Pot marjoram or Cretan oregano (O. onites) has similar uses to marjoram.

Hardy marjoram or French/Italian/Sicilian marjoram (O. × majoricum), a cross of marjoram with oregano, is much more resistant to cold, but is slightly less sweet.

O. × hybridum is known as showy marjoram or showy oregano.

==Uses==
Marjoram is used for seasoning lamb and vegetable dishes, soups, stews, salad dressings, sauces, herbal teas, and sausages. Its flavor resembles that of oregano.

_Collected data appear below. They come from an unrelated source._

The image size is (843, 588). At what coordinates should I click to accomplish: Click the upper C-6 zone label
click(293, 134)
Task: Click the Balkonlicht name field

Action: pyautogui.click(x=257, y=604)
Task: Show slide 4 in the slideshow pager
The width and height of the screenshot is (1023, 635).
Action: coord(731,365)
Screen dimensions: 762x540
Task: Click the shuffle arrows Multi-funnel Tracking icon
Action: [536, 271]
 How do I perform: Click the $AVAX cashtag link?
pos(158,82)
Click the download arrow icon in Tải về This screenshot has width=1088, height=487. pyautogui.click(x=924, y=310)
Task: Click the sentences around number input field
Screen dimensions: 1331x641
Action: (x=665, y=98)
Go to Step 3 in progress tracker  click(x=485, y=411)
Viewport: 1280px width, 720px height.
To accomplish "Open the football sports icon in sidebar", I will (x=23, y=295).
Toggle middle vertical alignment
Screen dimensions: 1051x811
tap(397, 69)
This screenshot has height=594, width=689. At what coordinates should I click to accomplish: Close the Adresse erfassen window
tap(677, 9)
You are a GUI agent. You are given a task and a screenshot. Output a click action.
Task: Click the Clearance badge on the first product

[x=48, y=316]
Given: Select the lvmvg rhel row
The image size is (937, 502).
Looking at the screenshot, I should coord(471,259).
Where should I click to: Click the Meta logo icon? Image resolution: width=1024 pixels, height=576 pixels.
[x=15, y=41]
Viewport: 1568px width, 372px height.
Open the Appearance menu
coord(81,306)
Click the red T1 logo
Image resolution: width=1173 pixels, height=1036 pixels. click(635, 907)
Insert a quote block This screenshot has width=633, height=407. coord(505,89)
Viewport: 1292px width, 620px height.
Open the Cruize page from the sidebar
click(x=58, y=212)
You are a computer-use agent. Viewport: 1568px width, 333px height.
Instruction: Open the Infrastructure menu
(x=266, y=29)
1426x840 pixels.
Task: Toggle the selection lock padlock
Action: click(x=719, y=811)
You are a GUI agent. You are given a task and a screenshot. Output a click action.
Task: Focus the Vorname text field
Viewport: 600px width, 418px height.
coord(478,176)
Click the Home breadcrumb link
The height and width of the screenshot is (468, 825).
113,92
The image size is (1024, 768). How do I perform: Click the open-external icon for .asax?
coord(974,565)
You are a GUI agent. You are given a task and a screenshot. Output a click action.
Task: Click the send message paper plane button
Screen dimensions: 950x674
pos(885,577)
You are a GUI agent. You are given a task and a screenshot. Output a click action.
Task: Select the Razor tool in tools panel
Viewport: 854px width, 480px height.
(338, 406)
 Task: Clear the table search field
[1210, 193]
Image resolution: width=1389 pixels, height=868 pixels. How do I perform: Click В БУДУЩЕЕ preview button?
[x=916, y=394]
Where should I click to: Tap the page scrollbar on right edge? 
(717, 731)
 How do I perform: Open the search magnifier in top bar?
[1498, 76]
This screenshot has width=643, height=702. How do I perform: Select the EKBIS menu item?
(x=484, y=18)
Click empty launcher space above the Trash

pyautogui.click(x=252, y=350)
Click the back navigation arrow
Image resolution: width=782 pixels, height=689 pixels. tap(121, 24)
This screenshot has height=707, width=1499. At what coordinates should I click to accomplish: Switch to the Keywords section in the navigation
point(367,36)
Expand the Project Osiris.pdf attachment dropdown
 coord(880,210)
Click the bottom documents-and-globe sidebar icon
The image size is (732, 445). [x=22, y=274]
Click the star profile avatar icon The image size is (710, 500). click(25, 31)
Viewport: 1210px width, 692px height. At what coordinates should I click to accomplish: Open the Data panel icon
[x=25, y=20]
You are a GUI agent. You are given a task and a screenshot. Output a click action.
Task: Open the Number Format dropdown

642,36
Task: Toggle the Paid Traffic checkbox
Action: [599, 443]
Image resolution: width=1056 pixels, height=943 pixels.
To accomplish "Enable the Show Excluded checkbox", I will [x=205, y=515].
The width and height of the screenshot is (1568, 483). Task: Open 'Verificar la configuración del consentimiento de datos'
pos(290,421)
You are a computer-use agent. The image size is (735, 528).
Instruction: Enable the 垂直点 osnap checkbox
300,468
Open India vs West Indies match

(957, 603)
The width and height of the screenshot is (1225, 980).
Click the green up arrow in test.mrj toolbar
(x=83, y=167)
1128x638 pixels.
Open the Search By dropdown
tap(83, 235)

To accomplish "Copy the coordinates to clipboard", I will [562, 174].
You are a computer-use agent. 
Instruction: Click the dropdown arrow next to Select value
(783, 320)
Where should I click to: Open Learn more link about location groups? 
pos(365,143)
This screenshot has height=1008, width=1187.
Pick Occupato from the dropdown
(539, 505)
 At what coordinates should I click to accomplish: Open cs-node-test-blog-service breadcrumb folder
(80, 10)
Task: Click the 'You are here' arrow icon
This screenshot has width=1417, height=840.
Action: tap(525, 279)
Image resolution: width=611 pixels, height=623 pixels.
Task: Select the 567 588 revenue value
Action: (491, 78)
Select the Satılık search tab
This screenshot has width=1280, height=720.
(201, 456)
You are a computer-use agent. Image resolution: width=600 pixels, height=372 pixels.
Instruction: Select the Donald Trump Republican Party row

Marjoram has long been used as a medicinal herb. Though not all of its historic uses are scientifically backed, the plant has verifiable medical use. For example, it contains the phenol carvacrol, which is antibacterial, antifungal and antimicrobial. Ethanol extract is cytotoxic against fibrosarcoma cell lines, ethyl acetate extract has antiproliferative properties against PER.C6 and HeLa cells, as have hesperetin and hydroquinone, which can be isolated from marjoram extract. Cardioprotective, hepatoprotective, antiulcerogenetic, anticholinesterase, anti-polycystic ovary syndrome (PCOS), and anti-inflammatory effects were also found in dried marjoram, marjoram tea, or in compounds extracted from marjoram. Marjoram is generally not toxic, but should not be used by pregnant or lactating women. However, it is always important to be cautious and consult a doctor when using medical herbs.

==Symbolism==
It is used by the clown Lavatch in All's Well That Ends Well (IV.5) to describe Helena and his regret at her apparent death:

"she was the sweet marjoram of the salad, or rather, the herb of grace."